社長から「日次報告」が義務付けられ驚愕するヒルズ氏たち。報告方法を決定すべく社内オールスターが集結、そしてついに副社長と接することに。(前回

ねぇムーミン、こっち向いて♪マグを回してっと....こっち向いた!ムーミンがこっち向い、、、おや?私はもしかして疲れているのか?

◆普通というプレミアム

副社長との初ミーティング。
それは自プロジェクトではなく日次報告方法の決定であった。一体私は何をやっているのか?と思うが、、1ついいこともあった。

副社長、「普通」だったのだ。

中肉中背、短髪、グレーのスーツに青ネクタイ、柔和な人相、、、普通を極めすぎて空気のようだ。しかし大切なのは外見ではない。

「全社員が日次報告は無理があるよな」
オールスターからの厳しい視線にわかるわかる、と頷く副社長。でもまぁ、社長は言い出したら止まらないからなぁ、、、少し考えこみ指示を出す。

「できるだけ時間取らないフォーマットで」
「そう、一週間やってみて納得してもらおう」

副社長なんだから止めてくれよとも思うが、エッチ画像閲覧に怒り狂う社長の姿を思い出す。あれを説得する労力と、一週間で適当にお茶を濁す労力、どう考えても後者の方が低コストだ。普通の会社員らしい判断だ。

ヒルズで出会う普通の人、プライスレスーー。

「じゃ、後でフォーマット共有しておいて」

元ATカニカニのコンサルタントがフォーマットを作ることになり、会議は10分強で終了した。

→ **指示 1**
記録の中から、文字列「icon」を含む行をすべて抜き出す。大文字と小文字は区別する。

→ **課題データ**
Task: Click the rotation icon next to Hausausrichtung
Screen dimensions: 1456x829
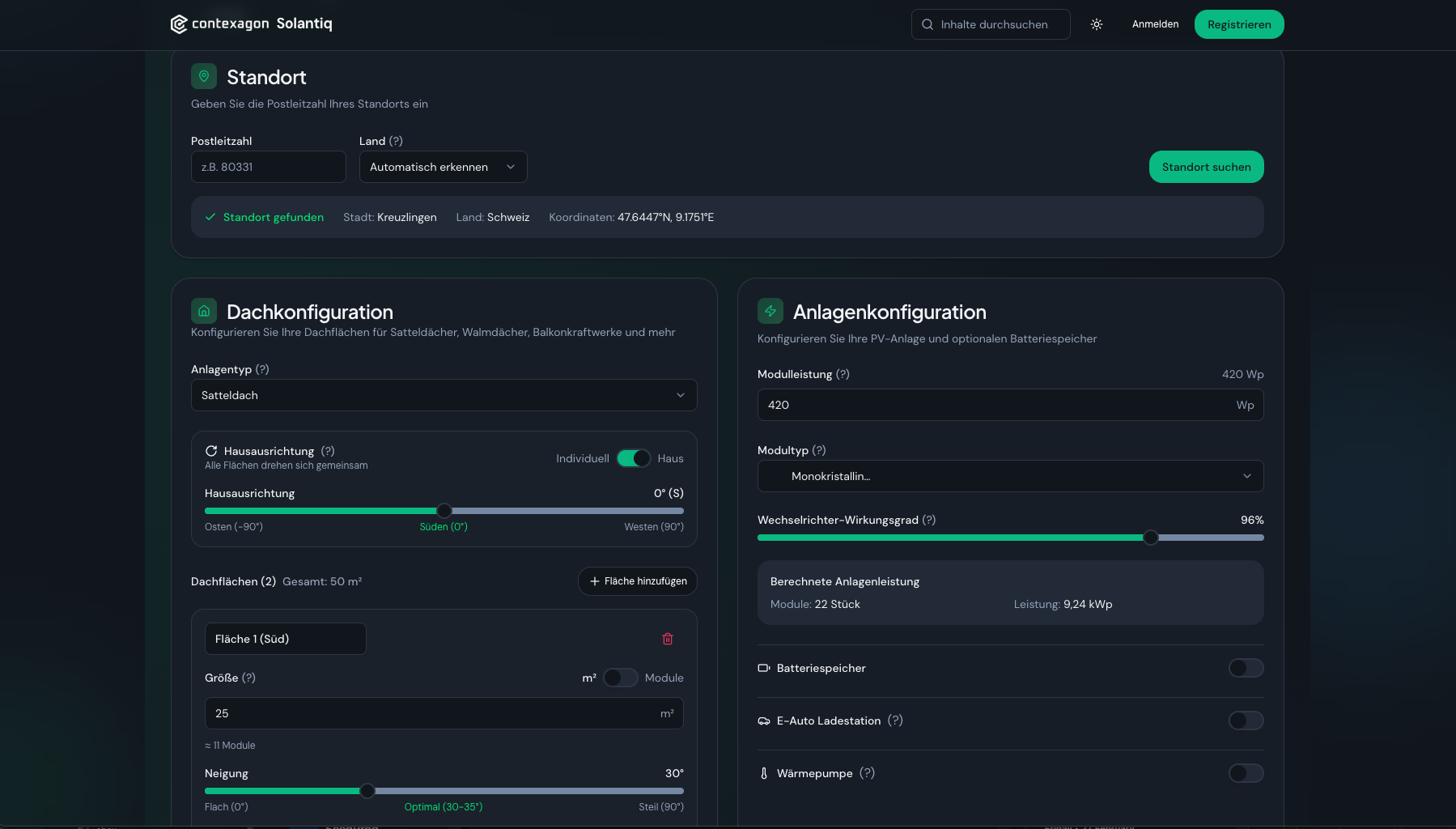Action: [x=211, y=450]
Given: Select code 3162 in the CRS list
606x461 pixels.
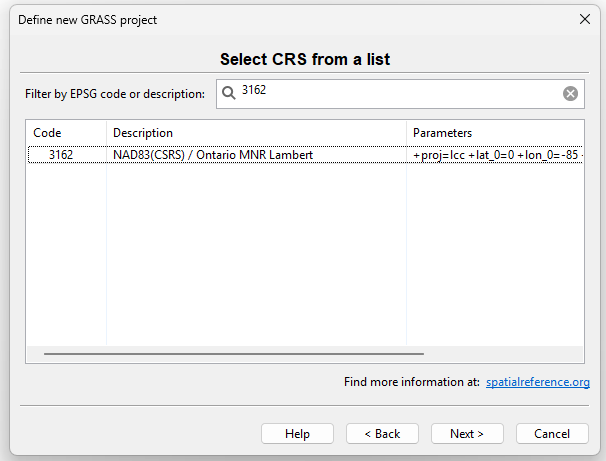Looking at the screenshot, I should [x=61, y=155].
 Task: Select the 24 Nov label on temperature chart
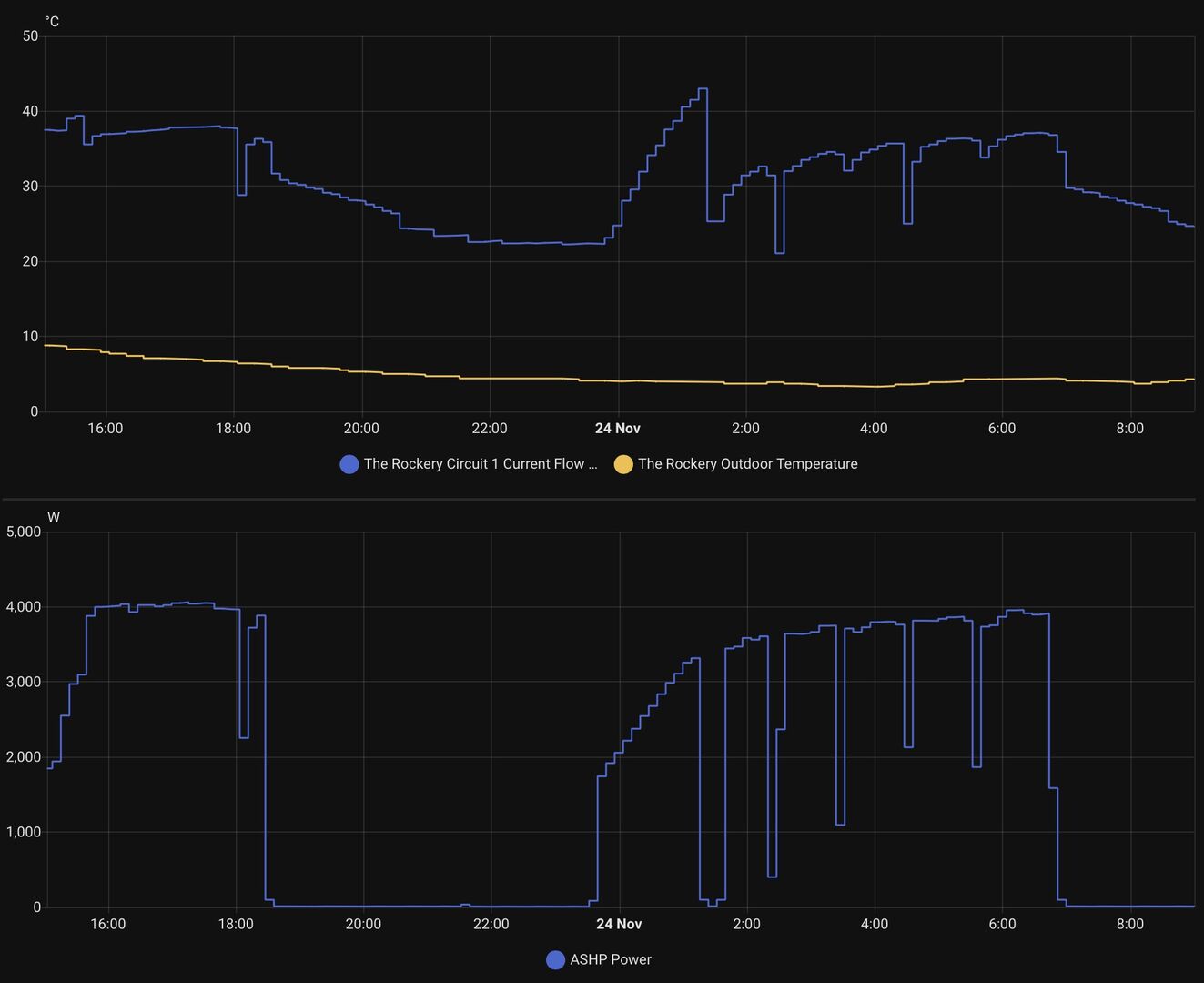617,429
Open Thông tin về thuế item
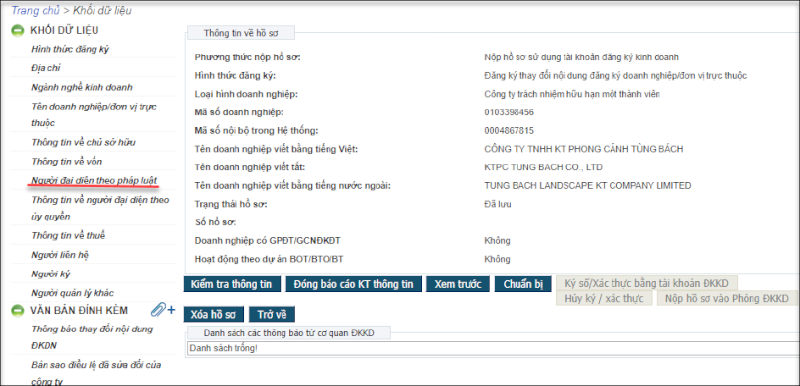Viewport: 800px width, 386px height. pos(68,236)
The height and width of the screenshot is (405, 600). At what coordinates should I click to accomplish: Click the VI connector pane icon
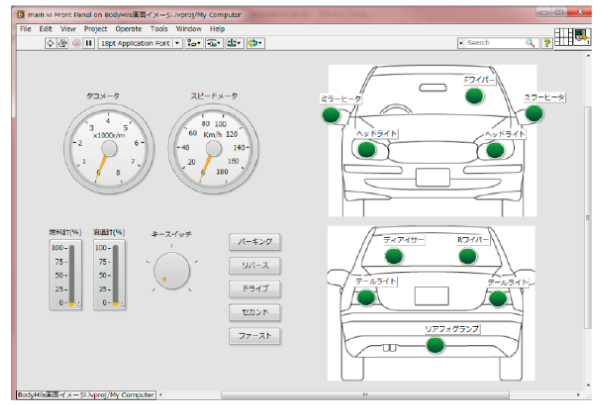(564, 37)
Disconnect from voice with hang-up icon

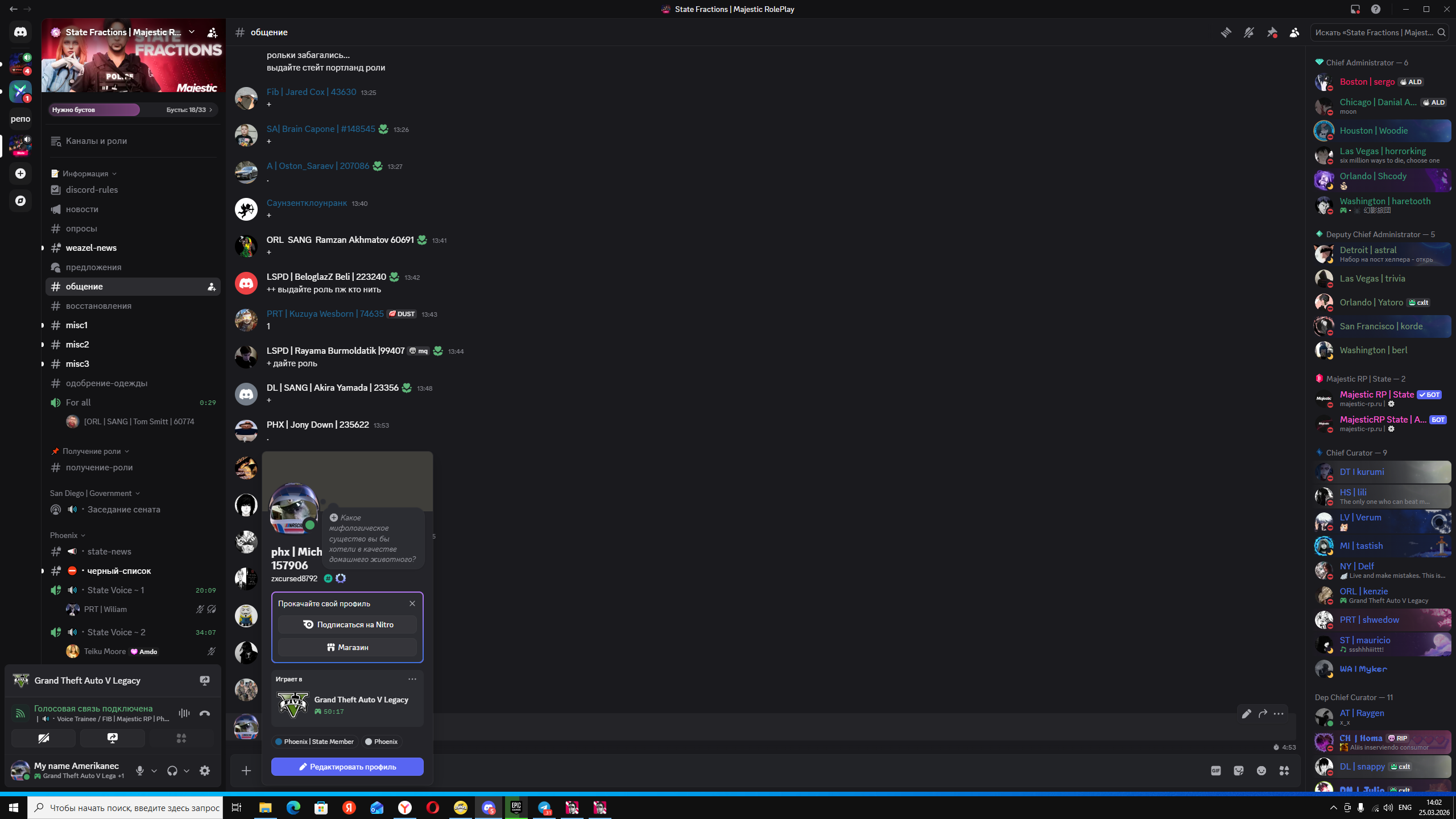pyautogui.click(x=205, y=713)
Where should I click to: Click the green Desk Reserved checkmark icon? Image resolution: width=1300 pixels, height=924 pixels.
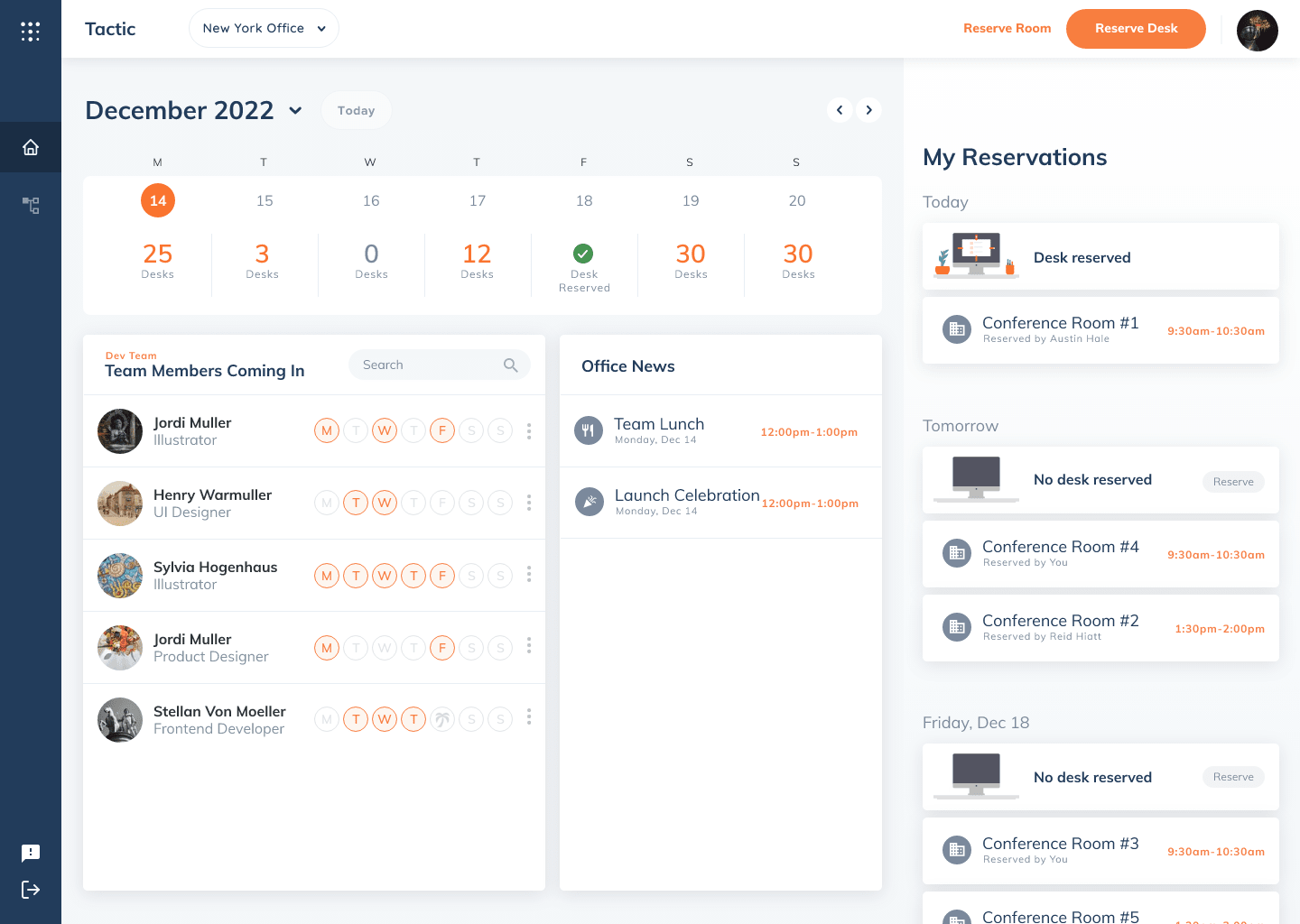(x=584, y=254)
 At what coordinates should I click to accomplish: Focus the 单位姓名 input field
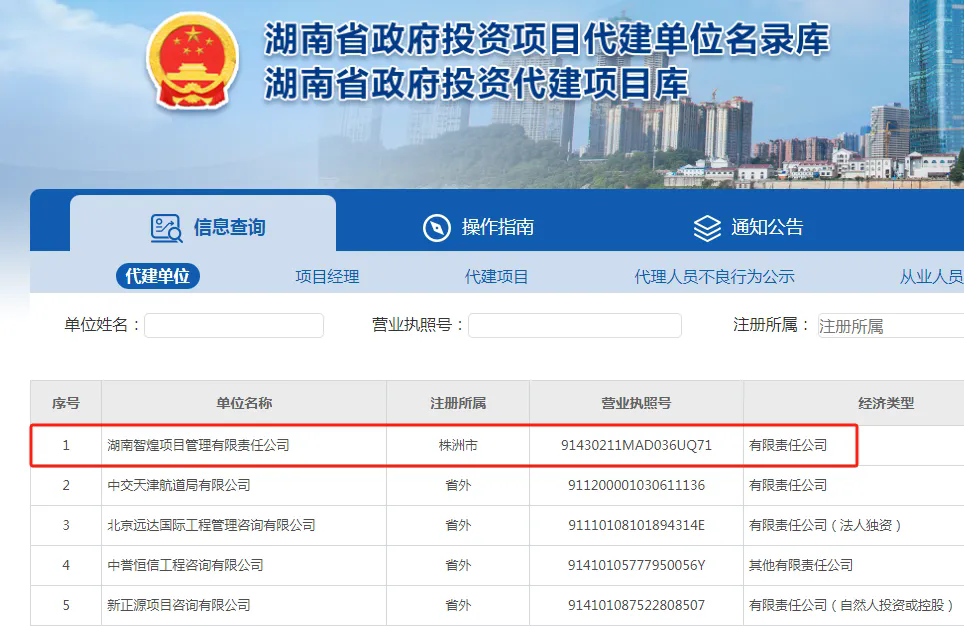(x=234, y=326)
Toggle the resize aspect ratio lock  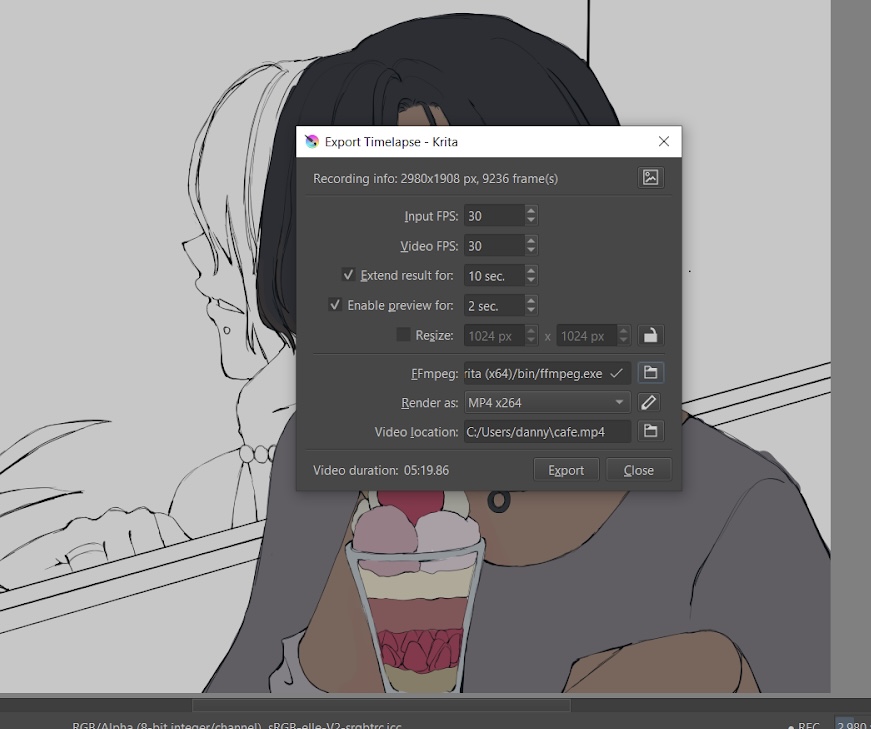pos(650,336)
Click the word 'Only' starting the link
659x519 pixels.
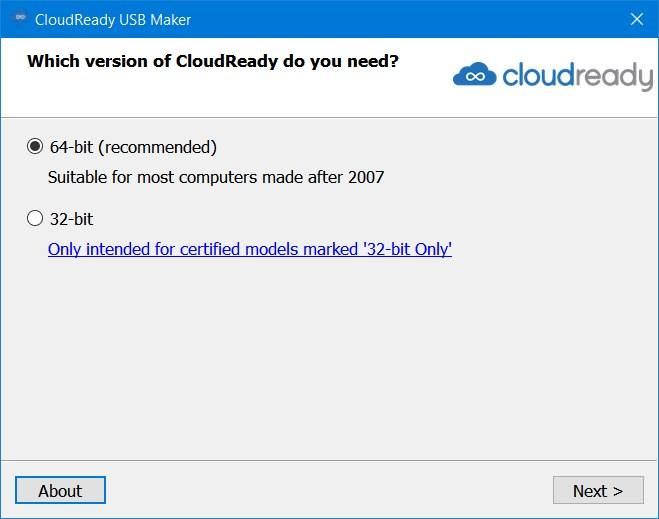tap(64, 249)
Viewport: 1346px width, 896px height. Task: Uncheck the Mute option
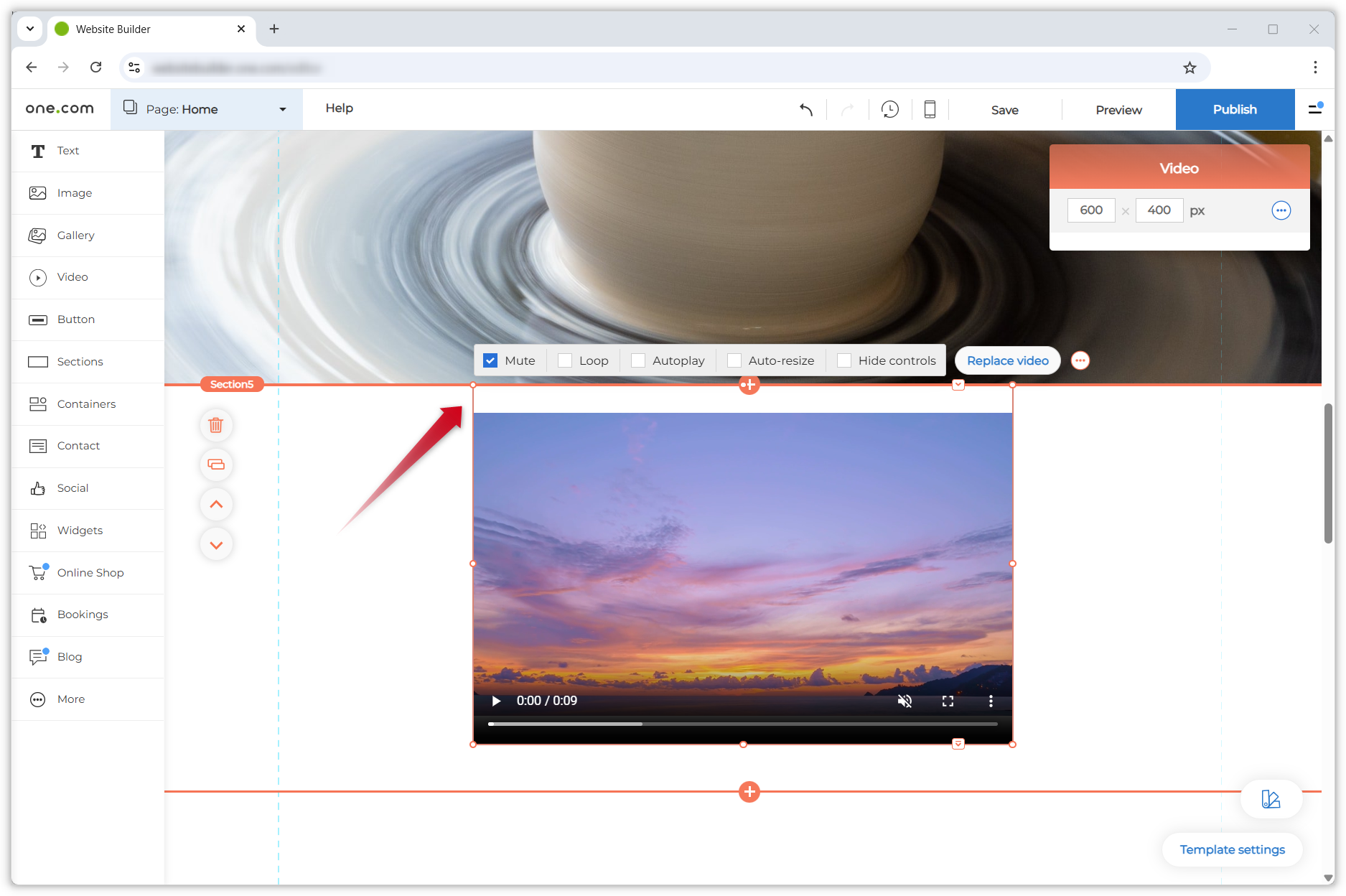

→ **指示 2**
副社長との初ミーティングを描いた上の抜粋を、一字一句変えずに全文引用する。

→ **解答全文 1**
Task: Click the rotation icon next to Hausausrichtung
The height and width of the screenshot is (405, 600). At what coordinates should I click to accomplish: Click the VI connector pane icon
Disconnect from voice with hang-up icon
Where should I click to: Click the green Desk Reserved checkmark icon? Image resolution: width=1300 pixels, height=924 pixels.

→ **解答全文 2**
社長から「日次報告」が義務付けられ驚愕するヒルズ氏たち。報告方法を決定すべく社内オールスターが集結、そしてついに副社長と接することに。(前回

ねぇムーミン、こっち向いて♪マグを回してっと....こっち向いた!ムーミンがこっち向い、、、おや?私はもしかして疲れているのか?

◆普通というプレミアム

副社長との初ミーティング。
それは自プロジェクトではなく日次報告方法の決定であった。一体私は何をやっているのか?と思うが、、1ついいこともあった。

副社長、「普通」だったのだ。

中肉中背、短髪、グレーのスーツに青ネクタイ、柔和な人相、、、普通を極めすぎて空気のようだ。しかし大切なのは外見ではない。

「全社員が日次報告は無理があるよな」
オールスターからの厳しい視線にわかるわかる、と頷く副社長。でもまぁ、社長は言い出したら止まらないからなぁ、、、少し考えこみ指示を出す。

「できるだけ時間取らないフォーマットで」
「そう、一週間やってみて納得してもらおう」

副社長なんだから止めてくれよとも思うが、エッチ画像閲覧に怒り狂う社長の姿を思い出す。あれを説得する労力と、一週間で適当にお茶を濁す労力、どう考えても後者の方が低コストだ。普通の会社員らしい判断だ。

ヒルズで出会う普通の人、プライスレスーー。

「じゃ、後でフォーマット共有しておいて」

元ATカニカニのコンサルタントがフォーマットを作ることになり、会議は10分強で終了した。